- Ausgewählter Textauszug -
• • • • • • •

Bergische Morgenpost Wermelskirchen/Hückeswagen/Radevormwald
Abschied von „Schwarzwaldmädel“Sonja Ziemann
In den 1950er Jahren war sie der mädchenhafte Star des deutschen Heimatfilms. Später spielte sie auch Charakterrollen.
DÜSSELDORF Sie wurde ein Star in der Zeit, als Deutschland sich in heile Berglandschaften träumen und harmlosen Dreiecksliebesgeschichten bei ihrer Entwirrung zusehen wollte. 1950 spielte Sonja Ziemann die Titelrolle im ersten großen, farbigen Ausstattungsfilm nach dem Zweiten Weltkrieg, in der Operettenschnulze „Schwarzwaldmädel“. Im schicken Dirndl, den Strohhut mit den roten Bollen fest auf dem Kopf, spazierte sie am Arm von Rudolf Prack durch Wiesen und Wälder, gab das vermeintlich schüchterne Mädchen aus den Bergen, bodenständig, aber kokett. Und wenn man den Film heute sieht, die Geigen locken hört, während die Kamera vom zahmen Turtelpaar auf die Klosterkirche im Tal schwenkt, ahnt man, wie schlimm die Zeit war, die so viel Beschaulichkeit, so viel Beharren auf harmloser Heimatverbundenheit nötig gemacht hatte.

• • • • • • •

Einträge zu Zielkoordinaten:

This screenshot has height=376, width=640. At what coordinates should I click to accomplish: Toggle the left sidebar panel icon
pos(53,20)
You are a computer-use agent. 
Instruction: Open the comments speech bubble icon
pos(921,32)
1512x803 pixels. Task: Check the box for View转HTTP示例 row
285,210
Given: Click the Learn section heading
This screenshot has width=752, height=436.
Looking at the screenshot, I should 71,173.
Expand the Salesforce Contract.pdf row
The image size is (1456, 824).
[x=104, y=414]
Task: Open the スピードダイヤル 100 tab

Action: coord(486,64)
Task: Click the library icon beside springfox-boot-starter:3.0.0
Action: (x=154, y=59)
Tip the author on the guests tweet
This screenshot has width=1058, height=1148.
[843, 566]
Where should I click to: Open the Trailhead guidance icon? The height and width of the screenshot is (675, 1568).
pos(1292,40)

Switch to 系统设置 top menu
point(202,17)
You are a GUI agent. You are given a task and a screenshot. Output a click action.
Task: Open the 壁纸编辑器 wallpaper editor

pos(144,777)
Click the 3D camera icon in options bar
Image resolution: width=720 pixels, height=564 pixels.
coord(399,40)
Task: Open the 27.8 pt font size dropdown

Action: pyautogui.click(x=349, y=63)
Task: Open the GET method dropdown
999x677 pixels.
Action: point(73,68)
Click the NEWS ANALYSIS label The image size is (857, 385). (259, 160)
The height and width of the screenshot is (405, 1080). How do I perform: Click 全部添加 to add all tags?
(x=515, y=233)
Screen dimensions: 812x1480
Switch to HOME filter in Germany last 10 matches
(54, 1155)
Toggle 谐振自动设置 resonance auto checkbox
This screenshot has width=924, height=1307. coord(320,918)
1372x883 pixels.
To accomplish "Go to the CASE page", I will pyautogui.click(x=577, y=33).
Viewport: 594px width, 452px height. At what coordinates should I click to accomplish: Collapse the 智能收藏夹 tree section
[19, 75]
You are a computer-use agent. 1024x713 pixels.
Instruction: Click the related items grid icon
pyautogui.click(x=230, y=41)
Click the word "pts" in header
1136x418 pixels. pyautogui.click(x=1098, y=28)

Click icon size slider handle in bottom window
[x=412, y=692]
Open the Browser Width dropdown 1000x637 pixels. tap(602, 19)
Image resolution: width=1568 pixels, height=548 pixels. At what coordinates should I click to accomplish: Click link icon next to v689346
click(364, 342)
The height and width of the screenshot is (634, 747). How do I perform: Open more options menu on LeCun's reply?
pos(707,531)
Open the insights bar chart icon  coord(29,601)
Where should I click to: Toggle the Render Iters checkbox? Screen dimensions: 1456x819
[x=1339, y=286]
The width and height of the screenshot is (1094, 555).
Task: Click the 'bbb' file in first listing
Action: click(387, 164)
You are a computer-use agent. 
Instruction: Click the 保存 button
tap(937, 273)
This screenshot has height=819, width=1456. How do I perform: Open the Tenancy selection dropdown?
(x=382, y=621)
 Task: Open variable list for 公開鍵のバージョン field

• • • • • • •

- Aufgabe A -
Gib den Artikel über Sonja Ziemann von „Bergische Morgenpost Wermelskirchen/Hückeswagen/Radevormwald“ bis einschließlich „sie auch Charakterrollen.“ wieder. Tausche dabei „Charakterrollen“ gegen „Nebenrollen“ aus.
- Aufgabe B -
Prüfe, ob die folgenden Aussagen mit dem Artikel über Sonja Ziemann übereinstimmen. (i) Sonja Ziemann spielte 1950 die Titelrolle in „Schwarzwaldmädel“. (ii) Im Film spazierte sie am Arm von Rudolf Prack durch Wiesen und Wälder. (iii) Ihr Strohhut im Film hatte blaue Bollen.

- Vollständige Antwort A -
Bergische Morgenpost Wermelskirchen/Hückeswagen/Radevormwald
Abschied von „Schwarzwaldmädel“Sonja Ziemann
In den 1950er Jahren war sie der mädchenhafte Star des deutschen Heimatfilms. Später spielte sie auch Nebenrollen.

- Vollständige Antwort B -
(i) Ja: „1950 spielte Sonja Ziemann die Titelrolle“
(ii) Ja: „spazierte sie am Arm von Rudolf Prack durch Wiesen und Wälder“
(iii) Nein: „den Strohhut mit den roten Bollen fest auf dem Kopf“